__TO DO__
1. In the forum thread, how many drinks does The Professor estimate having at the party, and over what span of time?
2. Write out the passage of the forum thread word for word, from "Now it's the" up to and including "too, but idk.".

____ EXERCISE TEXT

# Dealing with embarrassment of what you did drunk



## The Professor (Jul 31, 2011)

Obviously I am a "very shy" person in other's people eye's. Last night I went to a party and drank more than I usually do (probably 12-13 drinks in 4 hours). I was pretty anxiety-free but also pretty bold/possibly stupid. All these people that I "know" from campus (but they don't really know me because I never show them personality) I was interacting with in a very talkative, more aggressive, and maybe stupid manner. I was even hugging a lot of girls and getting really close face to face with them.

Now it's the next day and I am embarrassed and I will be embarrassed whenever I see these girls next (sober). It would be nice to think they were really drunk too, but idk.

I just figured out my real fear is seeing them when we're both sober and then going back to my "very shy" personality... that's the embarrassing part. It's like they got a glimpse of the real me, except that it was mixed with stupid/uncool behavior.

advice?

I've never been filled with so many negative/positive emotions, particularly due to all of the close interaction with extremely attractive girls. Should I do it again tonight?!


----------



## missalyssa (Jun 18, 2011)

Noooo, don't be embarrassed of acting all crazy! Just laugh about it and say things like, "So what DID I do that night? I can hardly remember, but I sure did have a great time with you guys, we should do it again!!" If they thought you were a lot of fun, they'll invite you out again and you can drink/party again.. and soon you won't need the alcohol, you'll become comfortable with them and regularly show your personality.


----------



## The Professor (Jul 31, 2011)

________
____ GIVEN INFORMATION

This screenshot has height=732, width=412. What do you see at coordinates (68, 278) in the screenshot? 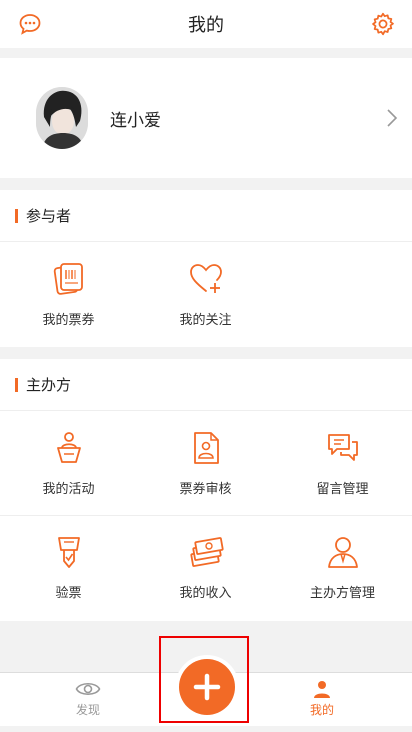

________

__ANSWERS TO EACH TASK__
1. Probably 12 to 13 drinks in 4 hours.

2.
Now it's the next day and I am embarrassed and I will be embarrassed whenever I see these girls next (sober). It would be nice to think they were really drunk too, but idk.